- YOUR TASK
Which lines run from the line with "peanut butter (199, 1378)" through the line with "Older comments (159, 2023)" in the entries below? Print them exactly, both ends included, and nothing more.

[Pixel coordinate grounding data]
────

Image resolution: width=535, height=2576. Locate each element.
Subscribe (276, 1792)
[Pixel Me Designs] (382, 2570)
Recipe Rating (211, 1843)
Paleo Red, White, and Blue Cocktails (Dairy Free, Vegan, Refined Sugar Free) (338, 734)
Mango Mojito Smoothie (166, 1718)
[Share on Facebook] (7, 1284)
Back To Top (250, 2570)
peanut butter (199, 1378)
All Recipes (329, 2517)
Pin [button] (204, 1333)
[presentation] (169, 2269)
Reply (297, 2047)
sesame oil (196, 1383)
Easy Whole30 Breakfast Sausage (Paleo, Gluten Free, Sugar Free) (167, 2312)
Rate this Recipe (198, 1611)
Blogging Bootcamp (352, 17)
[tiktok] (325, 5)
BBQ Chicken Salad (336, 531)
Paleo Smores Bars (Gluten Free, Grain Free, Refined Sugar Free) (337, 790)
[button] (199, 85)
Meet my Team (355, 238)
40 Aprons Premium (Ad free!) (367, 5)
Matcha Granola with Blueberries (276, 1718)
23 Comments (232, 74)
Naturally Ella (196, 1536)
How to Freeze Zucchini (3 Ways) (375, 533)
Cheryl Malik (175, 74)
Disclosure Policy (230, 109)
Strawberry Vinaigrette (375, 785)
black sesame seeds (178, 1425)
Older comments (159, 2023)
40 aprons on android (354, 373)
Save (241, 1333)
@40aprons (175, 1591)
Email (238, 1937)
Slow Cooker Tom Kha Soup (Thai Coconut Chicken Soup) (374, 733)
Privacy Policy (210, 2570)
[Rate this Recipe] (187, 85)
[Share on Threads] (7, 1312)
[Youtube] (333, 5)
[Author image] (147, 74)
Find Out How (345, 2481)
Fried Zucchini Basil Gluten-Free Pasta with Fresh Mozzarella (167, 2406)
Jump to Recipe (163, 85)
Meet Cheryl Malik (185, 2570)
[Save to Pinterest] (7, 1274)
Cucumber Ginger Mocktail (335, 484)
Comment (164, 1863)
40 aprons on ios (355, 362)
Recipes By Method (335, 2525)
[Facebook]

────

- WRITTEN SOLUTION
peanut butter (199, 1378)
All Recipes (329, 2517)
Pin [button] (204, 1333)
[presentation] (169, 2269)
Reply (297, 2047)
sesame oil (196, 1383)
Easy Whole30 Breakfast Sausage (Paleo, Gluten Free, Sugar Free) (167, 2312)
Rate this Recipe (198, 1611)
Blogging Bootcamp (352, 17)
[tiktok] (325, 5)
BBQ Chicken Salad (336, 531)
Paleo Smores Bars (Gluten Free, Grain Free, Refined Sugar Free) (337, 790)
[button] (199, 85)
Meet my Team (355, 238)
40 Aprons Premium (Ad free!) (367, 5)
Matcha Granola with Blueberries (276, 1718)
23 Comments (232, 74)
Naturally Ella (196, 1536)
How to Freeze Zucchini (3 Ways) (375, 533)
Cheryl Malik (175, 74)
Disclosure Policy (230, 109)
Strawberry Vinaigrette (375, 785)
black sesame seeds (178, 1425)
Older comments (159, 2023)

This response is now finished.